One of the dilemmas facing Scotland, as the forestry and land sectors strive to meet the government’s target of planting 15,000 hectares of new forest a year from 2024, is dealing with the complexities of new forest creation. 

Forests come under the heading of natural capital. Two of the biggest sources of that natural capital are the timber and wood pulp that comes from harvesting the trees, along with the carbon that the forests sequester. Also key is the impact new planting can have on regulating or mitigating natural hazards like flooding and the loss of biodiversity.  

As Scotland progresses towards its target of being a net-zero carbon economy by 2045, the issue of carbon mitigation is very likely to become more urgent. As such, the carbon value sequestered in woodland could well become more valuable even than the trees. 

This is one of the findings suggested by a recent case study of a 1,000-acre new plantings site. The study is the first in the UK to apply the Natural Capital Protocol’s Forest Products Sector Guide to a significant forest creation project at Larriston, in the Scottish Borders. 

The Natural Capital Protocol is a decision-making framework that enables organisations to identify, measure and value their direct and indirect impacts on natural capital. In other words, it attempts to put some real or estimated numbers to the benefits and/or adverse impacts projects can have on natural capital. It was carried out by the infrastructure engineering consultancy AECOM on behalf of Scottish Forestry, in association with Tilhill Forestry and the Scottish Environment Protection Agency (Sepa). 

Commenting on behalf of Scottish Forestry, Pat Snowdon, head of economics, said: “This innovative approach has been a joint exercise with businesses in the forestry sector and is a new way to bring together values for a range of natural capital benefits from planting new woodlands. The survey provides important evidence about how woodland creation and nature supports a green recovery and will contribute towards our challenging climate change targets.

“The study will be of interest across the forestry and land-use sector, including the forest products chain and potential investors in planting new woodlands. It demonstrates how well-designed woodland planting is a win-win for the economy, local communities and nature,” he added.

John Gallacher, who heads up ecological studies at Tilhill, carried out the original, two-year environmental impact assessment (EIA) on the Larriston site on behalf of the owner, and was one of the Tilhill experts involved with the AECOM study. 


“The site involved 550 hectares of new plantings and 450 hectares that would remain open ground,” he explained. “The EIA study addressed many of the natural capital issues the case study examined.” 

In all, the study covered six different material impacts, trying to put qualitative, quantitative or monetary values to those impacts.

These come under the headings: timber, carbon sequestration, natural hazard regulation, recreation, aesthetics and biodiversity. 

Gallacher points out that putting monetary values to each of these headings is extremely complex, perhaps none more so than working out a monetary value for carbon.
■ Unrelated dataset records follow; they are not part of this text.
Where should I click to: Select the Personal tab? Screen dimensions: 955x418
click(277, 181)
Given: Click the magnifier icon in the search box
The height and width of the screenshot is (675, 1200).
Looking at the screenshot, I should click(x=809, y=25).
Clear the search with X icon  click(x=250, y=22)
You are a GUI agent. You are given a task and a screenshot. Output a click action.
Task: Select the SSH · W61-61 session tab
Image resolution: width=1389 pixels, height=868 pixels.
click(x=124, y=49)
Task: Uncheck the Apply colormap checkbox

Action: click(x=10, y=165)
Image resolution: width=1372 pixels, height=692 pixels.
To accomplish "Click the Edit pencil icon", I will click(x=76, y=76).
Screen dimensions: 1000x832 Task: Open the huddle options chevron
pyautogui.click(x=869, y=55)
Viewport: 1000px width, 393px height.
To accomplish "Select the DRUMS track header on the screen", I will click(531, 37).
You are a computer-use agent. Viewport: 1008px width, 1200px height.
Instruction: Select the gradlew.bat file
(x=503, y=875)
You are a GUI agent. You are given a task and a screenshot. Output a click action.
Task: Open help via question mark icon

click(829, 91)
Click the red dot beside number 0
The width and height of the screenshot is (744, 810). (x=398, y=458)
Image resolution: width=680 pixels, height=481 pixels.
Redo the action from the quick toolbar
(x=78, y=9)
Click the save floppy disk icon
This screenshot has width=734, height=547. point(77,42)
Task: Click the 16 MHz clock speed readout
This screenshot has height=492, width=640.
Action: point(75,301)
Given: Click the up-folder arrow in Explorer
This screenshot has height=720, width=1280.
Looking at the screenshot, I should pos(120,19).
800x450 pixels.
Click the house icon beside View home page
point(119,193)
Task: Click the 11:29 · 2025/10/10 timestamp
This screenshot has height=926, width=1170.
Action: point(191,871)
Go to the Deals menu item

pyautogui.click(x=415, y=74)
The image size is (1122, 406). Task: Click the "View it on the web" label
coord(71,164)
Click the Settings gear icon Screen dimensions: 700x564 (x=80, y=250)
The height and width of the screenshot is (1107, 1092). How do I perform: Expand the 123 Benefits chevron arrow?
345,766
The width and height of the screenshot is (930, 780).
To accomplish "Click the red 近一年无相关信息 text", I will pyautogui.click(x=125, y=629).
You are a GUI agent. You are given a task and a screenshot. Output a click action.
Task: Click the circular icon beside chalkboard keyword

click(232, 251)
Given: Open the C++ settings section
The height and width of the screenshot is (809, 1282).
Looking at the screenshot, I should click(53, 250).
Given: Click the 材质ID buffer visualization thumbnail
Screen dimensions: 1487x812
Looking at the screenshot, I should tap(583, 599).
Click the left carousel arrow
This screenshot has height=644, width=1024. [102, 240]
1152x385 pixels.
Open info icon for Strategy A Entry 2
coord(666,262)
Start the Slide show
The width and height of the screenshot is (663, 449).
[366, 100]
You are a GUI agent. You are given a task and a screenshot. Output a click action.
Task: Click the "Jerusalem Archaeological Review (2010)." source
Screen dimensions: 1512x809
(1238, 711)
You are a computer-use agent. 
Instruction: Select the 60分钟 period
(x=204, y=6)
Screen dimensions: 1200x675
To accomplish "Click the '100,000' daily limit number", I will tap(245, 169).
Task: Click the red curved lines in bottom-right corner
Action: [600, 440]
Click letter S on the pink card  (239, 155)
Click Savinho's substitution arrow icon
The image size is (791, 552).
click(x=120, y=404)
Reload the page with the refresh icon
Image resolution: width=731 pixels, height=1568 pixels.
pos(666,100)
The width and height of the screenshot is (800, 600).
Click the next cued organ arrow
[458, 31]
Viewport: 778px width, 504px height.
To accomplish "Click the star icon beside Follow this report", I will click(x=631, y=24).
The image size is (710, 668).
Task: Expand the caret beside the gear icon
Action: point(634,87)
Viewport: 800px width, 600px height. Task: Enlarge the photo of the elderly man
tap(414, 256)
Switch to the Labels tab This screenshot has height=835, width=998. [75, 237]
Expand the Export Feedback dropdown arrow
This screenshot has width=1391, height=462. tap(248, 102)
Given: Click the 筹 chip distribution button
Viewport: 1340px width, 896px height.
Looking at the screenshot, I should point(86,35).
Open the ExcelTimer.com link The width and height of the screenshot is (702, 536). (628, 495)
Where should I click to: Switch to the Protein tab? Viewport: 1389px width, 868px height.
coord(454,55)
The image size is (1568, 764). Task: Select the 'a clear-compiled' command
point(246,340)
The price of carbon has bounced about much like the price of Bitcoin over time, so trying to guestimate what it might be in 50 years – the lifespan of a new forest – is anyone’s guess. 

The case study estimated that the amount of carbon sequestered by forest areas around Larriston works out at about 145,000 tonnes of carbon dioxide equivalent over the life of the forest. That part of the equation can be worked out with some confidence. 

It is probably also likely that as the world gets much more serious about combating climate change, the market price of a tonne of sequestered carbon will rise sharply. Putting a monetary value on this is difficult, but what can be said with some confidence is that it will likely be significant.

The study estimates that the value of the timber on the property will be around £2.5 million, while it suggests a figure of £9m for the carbon, at present values. The excess of the carbon price over the timber value is fairly startling and suggests that the carbon value could be a huge incentive to landowners to plant forests in the years ahead. 

Working out a monetary value for hazard prevention is probably nearly as tricky as working out a carbon value. As Gallacher points out, decades of grazing marginal hillsides to the bone has both compacted them and denuded them of rough grasslands to slow down the flow of rainwater to lower lying land.

This hugely increases the risk of flooding and has a massive impact on the damage floods are likely to do.

The study also found that forest cover at Larriston over the life of the forest will store nearly three million cubic metres of water. This storage will be both in the forest canopy and in the soil. 

“What people tend not to realise is that we have had decades where government subsidies have actively supported sheep farming on marginal hill land,” Gallacher says. “Sheep farming on these uplands makes no profit until subsidies are taken into account.” 

What this means, he points out, is that the government has been actively subsidising a process that leads to a much faster runoff of rainwater from the hills. This, in turn, has led the government to pour money into flood defences in towns downriver, at the same time as its subsidies encourage flooding. 

Gallacher points out that Tilhill is getting a lot of interest in a new line of business, Carbon Store, which helps companies tap into high-quality carbon sequestration schemes through forestry investment. “There are big structural changes coming and this study helps to highlight this,” he says.

What the Larriston case study does show with remarkable clarity, as Scottish Forestry’s Pat Snowdon pointed out, is that when they are carried out properly, new forestry plantings are hugely beneficial in multiple ways.